6. There is nothing in the Oaths Act which says that the reference to the referee comes to an end as soon as the referee has been once examined. In the case of reference to arbitration we know that an award may be referred back to the arbitrator for his decision if he leaves anything undecided. The same rule ought to be followed. For, as already stated, there is nothing in the Oaths Act to prevent the application of this rule. In the circumstances I would dismiss both the appeals and uphold the order of remand.

Sulaiman, J.

7. I agree. The question whether a referee by whose statement the parties have agreed to abide can be re-examined if certain points were omitted in his statement, is apparently not covered by any direct authority. The appellants' learned vakil relies on the case of Thoyi Ammal v. Subbaroya Mudali (1899) 22 Mad 234, where it was remarked:

If the matter stated affords sufficient material for the decision of the suit, a decree may be passed on the facts thus conclusively proved. If the facts so proved are not sufficient for the decision of the case, such further facts as are necessary must be proved, in the ordinary way, by evidence adduced on both sides. The facts proved by the special oath are, however, conclusively proved, and the further evidence must, in our opinion, be limited to matters not proved by the oath.

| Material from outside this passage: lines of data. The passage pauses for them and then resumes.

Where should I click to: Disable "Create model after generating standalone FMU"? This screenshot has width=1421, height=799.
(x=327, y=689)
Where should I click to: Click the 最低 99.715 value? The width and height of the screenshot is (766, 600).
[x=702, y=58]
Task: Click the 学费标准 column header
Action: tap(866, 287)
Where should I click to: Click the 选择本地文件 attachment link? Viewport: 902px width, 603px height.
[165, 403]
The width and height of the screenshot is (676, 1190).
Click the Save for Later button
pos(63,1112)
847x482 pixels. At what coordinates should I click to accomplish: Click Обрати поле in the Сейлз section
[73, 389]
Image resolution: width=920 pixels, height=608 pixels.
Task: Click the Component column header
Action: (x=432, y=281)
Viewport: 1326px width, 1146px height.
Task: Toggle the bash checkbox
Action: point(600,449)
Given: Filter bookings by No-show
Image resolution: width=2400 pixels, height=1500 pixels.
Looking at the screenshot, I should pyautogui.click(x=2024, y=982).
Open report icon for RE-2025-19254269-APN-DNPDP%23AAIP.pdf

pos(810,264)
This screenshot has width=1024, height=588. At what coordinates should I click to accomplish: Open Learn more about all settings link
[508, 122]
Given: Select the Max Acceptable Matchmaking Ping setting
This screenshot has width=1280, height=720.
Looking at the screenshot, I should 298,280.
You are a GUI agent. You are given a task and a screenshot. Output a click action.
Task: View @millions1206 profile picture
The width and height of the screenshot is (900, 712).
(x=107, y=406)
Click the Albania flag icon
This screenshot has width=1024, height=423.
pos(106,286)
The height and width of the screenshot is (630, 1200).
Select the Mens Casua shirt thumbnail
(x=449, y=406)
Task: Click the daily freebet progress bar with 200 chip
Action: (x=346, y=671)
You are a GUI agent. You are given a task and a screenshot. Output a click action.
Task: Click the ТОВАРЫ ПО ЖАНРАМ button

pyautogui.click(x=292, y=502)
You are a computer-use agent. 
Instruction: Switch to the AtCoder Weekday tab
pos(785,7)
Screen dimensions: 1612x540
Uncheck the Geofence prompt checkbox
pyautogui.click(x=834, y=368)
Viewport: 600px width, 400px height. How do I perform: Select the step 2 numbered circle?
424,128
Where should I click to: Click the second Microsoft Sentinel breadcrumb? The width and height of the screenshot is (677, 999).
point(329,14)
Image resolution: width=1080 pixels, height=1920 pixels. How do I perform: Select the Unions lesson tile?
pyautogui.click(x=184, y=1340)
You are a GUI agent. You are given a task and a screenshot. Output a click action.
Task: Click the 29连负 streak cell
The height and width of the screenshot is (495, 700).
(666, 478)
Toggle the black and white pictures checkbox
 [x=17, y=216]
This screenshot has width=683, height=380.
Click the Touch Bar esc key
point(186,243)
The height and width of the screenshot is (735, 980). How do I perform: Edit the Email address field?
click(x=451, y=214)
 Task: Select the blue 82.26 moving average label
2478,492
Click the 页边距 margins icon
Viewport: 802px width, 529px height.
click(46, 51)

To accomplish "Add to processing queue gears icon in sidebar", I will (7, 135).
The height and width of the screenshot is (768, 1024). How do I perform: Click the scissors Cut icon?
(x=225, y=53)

8. On the other hand the respondent's vakil relies on a remark in the judgment in Mdhabir Prasad Misr v. Mahadeo Dat Misr (1891) 13 All 386:

Although I should always be strongly disinclined to assist a party to an agreement under the Oaths Act, in getting out of it, yet I am bound to see that the object of the parties when they entered into it has been satisfactorily accomplished by the deposition of the referee, and, if that object has not been accomplished, then that a further deposition should be obtained, or, if that is impossible, as is the case here, owing to the Raja's death, that the question should be tried in the ordinary way by the Court.

9. The examination of both these cases, however, shows that both these remarks were obiter dicta and it was not necessary to decide the point. In the Madras case the referee was the plaintiff himself and he might have been expected to be in a position to fill up the gaps. The learned District Judge, however, has remanded the case for a trial de novo and the Madras High Court merely decided that the statement of the plaintiff as the referee must be regarded as conclusively proving the facts deposed to by her and that the further evidence should be confined to other matters. Neither party apparently asked for a re-examination of the referee and the point accordingly was not expressly decided.

10. In the Allahabad case the referee was dead, and no question of his re-examination arose.

11. It is has been contended before us that once the oath was taken by the referee the agreement was fully carried out and if neither party is unwilling to accept as conclusive any farther statement of the referee such further statement should not be forced on him. But if this contention were to be accepted the result would be that as soon as the referee has left the witness-box he cannot be re-called even by the trial Court though some material statement has been accidentally omitted. It is impossible to accept this as the correct position under the Oaths Act. If the trial Court has power to recall a referee there seems to be no good ground on principle why the same power should not be exercised by the appellate Court, if it comes to the conclusion that this statement is not complete and exhaustive.

12. Of course if a party were to show good ground why the referee should not be examined again the Court may under special circumstances refuse to recall him in order to fill up gaps in his statement, as it is the duty of both parties to see that his statement completely covers all the points in dispute. In this case, however, I see no ground why the referee should not be asked to clear up certain points left vague by him.

13. Both these appeals are dismissed and the order or remand is upheld with costs including in this Court fees on the higher scale.